Entre os vértices da política e da economia, no meio está a dura realidade de pessoas como a empregada doméstica Flávia Modesto, que mora em Belo Horizonte (MG). Ela não trabalhou na sexta-feira, porque não havia ônibus, e acabou perdendo o valor da diária. Mesmo assim, acha que a manifestação é justa: “É preciso fazer alguma coisa para melhorar, não é”? Há alguns anos, deixei um trabalho de carteira assinada para ser diarista. “Prefiro assim porque o salário é melhor e eu tenho mais liberdade.”

Mesmo com a mudança na legislação, em 2015, que ficou conhecida como PEC das Domésticas e instituiu mais direitos para quem trabalha em residências, ela são se animou em voltar a se formalizar. “Pelo contrário, o que eu vi entre meus conhecidos é que muita gente acabou sendo demitida”, diz.
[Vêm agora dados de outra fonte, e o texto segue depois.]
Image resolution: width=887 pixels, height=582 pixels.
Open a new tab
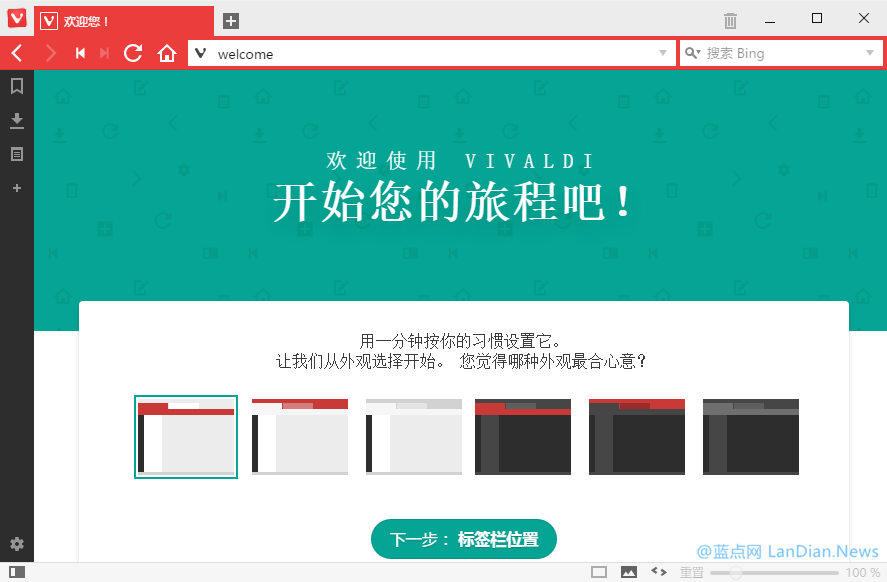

Flávia contribui com a previdência como autônoma, mas diz estar pensando em parar de pagar, pois não vê garantia de que, quando chegar a hora, de fato irá receber algum benefício. Ela diz que sempre se chateia ao ouvir as pessoas falarem “em nome dos pobres”. “Queria convidar essas pessoas a irem lá em casa para ver como a gente vive”. E conclui: “só depois disso é que eles podem falar alguma coisa”.